We tend to think of summer as the time to dive into seasonal produce: farmers' markets flourish, roadside produce stands pop up across the country, and grocery stores are lush with the bounty of the peak growing season. Eating seasonally, which means packing your plate with food grown naturally at that time of year in your region, is renowned for being especially nutrient-dense, extra flavorful, cost efficient, and environmentally friendly.

The benefits of eating seasonally don't have to end when you pull out winter clothes from storage. There are plenty of colorful, nutritious fruits and vegetables that thrive in the cooler months, or are harvested in the fall and maintain their flavor and health benefits throughout the winter.
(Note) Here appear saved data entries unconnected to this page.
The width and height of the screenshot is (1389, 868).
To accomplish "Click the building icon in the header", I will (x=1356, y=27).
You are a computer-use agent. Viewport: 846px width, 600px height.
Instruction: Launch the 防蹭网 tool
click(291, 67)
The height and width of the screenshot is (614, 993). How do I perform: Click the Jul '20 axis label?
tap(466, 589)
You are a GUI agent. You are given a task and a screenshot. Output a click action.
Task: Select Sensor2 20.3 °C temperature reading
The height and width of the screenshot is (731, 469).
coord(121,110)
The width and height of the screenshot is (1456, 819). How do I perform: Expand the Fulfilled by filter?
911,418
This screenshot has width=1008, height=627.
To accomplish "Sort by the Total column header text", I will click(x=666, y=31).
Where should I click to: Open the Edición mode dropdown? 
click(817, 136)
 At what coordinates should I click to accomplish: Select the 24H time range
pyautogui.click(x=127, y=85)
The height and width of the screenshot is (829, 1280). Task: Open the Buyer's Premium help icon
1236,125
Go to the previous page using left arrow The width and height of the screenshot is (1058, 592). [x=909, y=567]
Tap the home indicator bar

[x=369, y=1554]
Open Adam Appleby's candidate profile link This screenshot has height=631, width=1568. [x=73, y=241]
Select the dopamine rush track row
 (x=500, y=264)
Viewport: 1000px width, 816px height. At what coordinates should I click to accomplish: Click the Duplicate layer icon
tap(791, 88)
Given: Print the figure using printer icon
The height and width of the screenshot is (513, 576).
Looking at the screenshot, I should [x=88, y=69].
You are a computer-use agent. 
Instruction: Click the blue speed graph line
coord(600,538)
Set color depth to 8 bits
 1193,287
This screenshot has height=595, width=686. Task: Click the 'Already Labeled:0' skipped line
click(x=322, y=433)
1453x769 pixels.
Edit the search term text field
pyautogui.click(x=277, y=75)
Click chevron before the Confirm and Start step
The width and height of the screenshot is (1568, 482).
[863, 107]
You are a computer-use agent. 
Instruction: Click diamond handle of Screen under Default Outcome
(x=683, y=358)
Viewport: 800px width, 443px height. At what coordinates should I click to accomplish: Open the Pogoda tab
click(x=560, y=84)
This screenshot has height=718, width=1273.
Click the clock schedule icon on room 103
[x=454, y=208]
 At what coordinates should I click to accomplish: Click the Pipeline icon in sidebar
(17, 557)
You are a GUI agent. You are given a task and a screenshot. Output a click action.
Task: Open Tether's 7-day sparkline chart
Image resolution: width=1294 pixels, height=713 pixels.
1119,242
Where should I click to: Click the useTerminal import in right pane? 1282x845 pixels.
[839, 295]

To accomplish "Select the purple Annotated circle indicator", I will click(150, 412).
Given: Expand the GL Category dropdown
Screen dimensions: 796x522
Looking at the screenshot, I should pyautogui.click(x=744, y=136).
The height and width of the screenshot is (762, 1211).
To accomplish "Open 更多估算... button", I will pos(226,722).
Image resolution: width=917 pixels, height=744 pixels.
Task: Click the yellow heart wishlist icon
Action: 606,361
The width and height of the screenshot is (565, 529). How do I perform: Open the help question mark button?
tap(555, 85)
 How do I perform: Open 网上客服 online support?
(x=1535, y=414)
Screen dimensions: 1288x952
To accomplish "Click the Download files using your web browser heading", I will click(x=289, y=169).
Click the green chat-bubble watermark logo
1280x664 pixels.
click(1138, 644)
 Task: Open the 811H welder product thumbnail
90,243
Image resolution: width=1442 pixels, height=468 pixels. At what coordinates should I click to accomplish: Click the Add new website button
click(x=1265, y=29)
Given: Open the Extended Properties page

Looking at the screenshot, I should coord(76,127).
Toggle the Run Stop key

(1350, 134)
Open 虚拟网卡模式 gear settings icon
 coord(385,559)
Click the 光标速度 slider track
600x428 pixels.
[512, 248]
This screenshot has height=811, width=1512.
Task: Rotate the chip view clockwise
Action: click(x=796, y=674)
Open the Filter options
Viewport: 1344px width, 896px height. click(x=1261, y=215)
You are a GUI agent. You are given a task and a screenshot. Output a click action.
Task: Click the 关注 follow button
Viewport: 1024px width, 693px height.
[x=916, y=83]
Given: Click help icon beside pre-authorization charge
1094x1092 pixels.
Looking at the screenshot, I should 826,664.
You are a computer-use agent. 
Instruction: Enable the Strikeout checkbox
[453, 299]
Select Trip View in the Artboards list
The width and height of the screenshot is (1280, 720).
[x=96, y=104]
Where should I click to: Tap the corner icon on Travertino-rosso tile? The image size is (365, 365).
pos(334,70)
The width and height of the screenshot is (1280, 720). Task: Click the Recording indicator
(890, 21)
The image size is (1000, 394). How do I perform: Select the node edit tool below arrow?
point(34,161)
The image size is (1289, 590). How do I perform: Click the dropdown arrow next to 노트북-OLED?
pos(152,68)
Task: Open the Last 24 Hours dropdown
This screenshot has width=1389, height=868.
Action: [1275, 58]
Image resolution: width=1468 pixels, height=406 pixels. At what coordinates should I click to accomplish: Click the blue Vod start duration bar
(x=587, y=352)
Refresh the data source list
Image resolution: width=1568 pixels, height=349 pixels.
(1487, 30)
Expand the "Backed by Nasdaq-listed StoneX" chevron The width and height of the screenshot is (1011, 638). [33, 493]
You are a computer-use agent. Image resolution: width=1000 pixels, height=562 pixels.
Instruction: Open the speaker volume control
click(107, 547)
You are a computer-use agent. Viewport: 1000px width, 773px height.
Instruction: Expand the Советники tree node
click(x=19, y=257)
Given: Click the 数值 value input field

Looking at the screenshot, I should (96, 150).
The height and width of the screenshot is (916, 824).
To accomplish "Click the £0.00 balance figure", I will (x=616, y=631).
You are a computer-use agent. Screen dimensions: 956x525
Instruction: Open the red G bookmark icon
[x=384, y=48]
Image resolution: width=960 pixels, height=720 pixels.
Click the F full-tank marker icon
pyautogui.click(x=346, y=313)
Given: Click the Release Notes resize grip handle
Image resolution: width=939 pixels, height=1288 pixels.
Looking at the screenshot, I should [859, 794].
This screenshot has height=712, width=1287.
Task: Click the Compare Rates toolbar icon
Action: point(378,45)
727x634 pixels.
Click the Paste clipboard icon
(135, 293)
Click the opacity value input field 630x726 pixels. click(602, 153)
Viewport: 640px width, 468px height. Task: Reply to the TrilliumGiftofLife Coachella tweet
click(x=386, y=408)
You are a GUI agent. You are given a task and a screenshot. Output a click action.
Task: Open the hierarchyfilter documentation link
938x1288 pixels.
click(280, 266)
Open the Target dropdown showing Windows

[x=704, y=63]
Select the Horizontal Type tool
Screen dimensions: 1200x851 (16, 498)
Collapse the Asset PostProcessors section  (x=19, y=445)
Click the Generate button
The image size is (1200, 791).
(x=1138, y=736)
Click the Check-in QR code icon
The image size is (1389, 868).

It just takes knowing where and what to look for. Read this, and you'll be on the path to eating seasonally all year round.

Buying Local

One of the easiest ways to ensure you're eating in season is to buy local produce, meaning purchasing directly from farms in your area. The fact that the only journey local produce has to take is from the field to your table has many associated benefits. It means that your fruit and vegetables are picked at peak ripeness—rather than picked early and allowed to ripen enroute—when both nutrient density and flavor are at their best. This super-fresh produce also lasts longer in your fridge or countertop before spoiling, has a lower environmental impact (minimal transport and packaging), and supports your local economy. Many local producers set up winter farm stands or cold-season community supported agriculture (CSA) subscription models. In urban areas, you often find winter farmers' markets with a array of vibrant, diverse produce to stock your kitchen.

Seasonal Winter Produce

Even without access to local farms, you can find plenty of seasonal produce in the grocery store throughout the colder months. Depending on your market, you may even find locally grown wares. While seasonal produce depends largely on where you live (California, we are all jealous of your year-round bounty), there are plenty of fruits and veggies available across the country that are at their peak during winter.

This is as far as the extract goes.